Open keli95566 opened 1 year ago
Hi, it is true that Record3D and the underlying ARKit may fail to get the correct camera poses under circumstances (e.g., reflective objects). Have you visualized the camera poses of these scenes and do they make sense?
Thank you very much for getting back to me! I reduced the volume size to 2 and was able to find some parts of the recorded scene in the volume. Besides the issue with specular surfaces, It seems that the center of the volume box is placed at the first camera pose, rather than estimating the center of the recorded scene. I will try to record with the first camera pose facing the object of interest, and see if I get the same results. :)
For the camera pose issue, can you try to circulate around the object/scene of interest so that all your cameras are facing toward the object/scene? The script currently sets the intersection of all images' center rays to be the origin.
The camera pose issue is solved by your method. Thank you for the help!
@yenchenlin
I also re-calculated the camera poses with COLMAP and did a side-by-side comparison of the two rendering results. Render results with poses from COLMAP has higher quality than render results with ARkit pose estimation. I have not tested textureless scenes yet, but you are right, it seems that for some textured scenes, there is a trade-off to make here.
I wonder if using a camera sensor with its' own inside-out tracking will yield better pose estimation than ARkit?
Thanks for trying it out! This is aligned with my observation but actually, we can get "the best of both worlds" here by initializing COLMAP with ARKit/Record3D's camera poses. From my experience, this can prevent COLMAP from completely failing while improving the qualities of ARKit's poses.
I have a script for that and would love to try it on this scene. Do you mind sharing the data of this capture?
That is a really good idea! Here is the link to the data: https://drive.google.com/drive/folders/1GcFt4-bmpi-zHC5VIkNODfqtnY-bS_6E?usp=sharing Would you mind making a PR if it works? I am very curious to see how long it takes to go from the coarse pose to refine pose with COLMAP. Thank you very much!
If you're using an iOS device to capture this dataset, bear in mind that the intrinsics change with every frame due to the optical stabilization. The transforms.json allows you to overwrite the intrinsics on a per frame basis. Using the depth from the lidar makes a huge difference to the reconstruction.
@keli95566 Sorry I haven't had time to put together a PR. It's still on my to-do list and hope this doesn't block your progress. @jc211 Do you find using different intrinsics for each image help?
Hi @yenchenlin I also have a couple of captures where it's clear that there are 'ghosts' in the NeRF due to drift in the VIO pose estimation. I was thinking about developing something that would combine the quality of COLMAP with the metric scale and uprightness of the record3d poses. I have actually developed something like this before, but it would not be a trivial task to port this over to these other data formats and coordinate system conventions. So if you are willing to share your script, that would be fantastic. Aside from that, let me know if you are interested in my (outdoor) datasets that exhibit the phenomenon, happy to share for testing purposes.
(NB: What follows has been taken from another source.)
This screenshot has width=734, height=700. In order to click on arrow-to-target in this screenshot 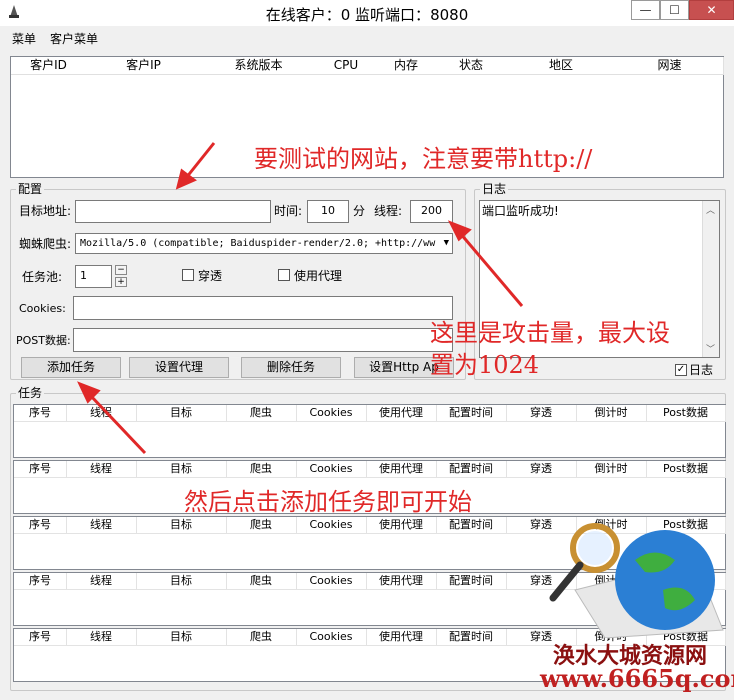, I will do `click(200, 160)`.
Hi @yenchenlin I have an observation that I got better result when I removed the normalize_transforms procedure.
My scene is like an inward surrounding scene, the camera position differs a lot when without norm or with norm . The camera pose was shown with the unit box as follow :
without normalization |
with normalization |
---|---|
After training ~2w steps with extrinsics optimization, the without norm
result was better than with norm
, especially on the 'ghost' issue.
@yenchenlin What did you think about when designing this normalize_transforms
part ?
@jc211 I tried use different intrinsics for each image, but I got error about loading data. Did you make any change about the loading code?
Hi @yenchenlin , would you mind sharing the script initialising COLMAP with ARKit/Record3D's camera poses here? Thanks!
Hi all, please run the following steps:
Unzip the dataset
unzip ba_example.zip
Run the notebook bundle_adjustment_colmap.ipynb
when your folder looks like the follow:
├── bundle_adjustment_colmap.ipynb
└── ba_example
Then you should be able to run instant-ngp by treating ba_example
as a dataset!
Hi there! I noticed that now we could read the camera poses from record 3D and skip running COLMAP. However, after following the new data preparation tip, I tried a few record 3D scenes, but they were not converging to a sensible scene like those running with COLMAP. (I also tried rotating the images )
Any further tips on how we could run record 3D scenes correctly?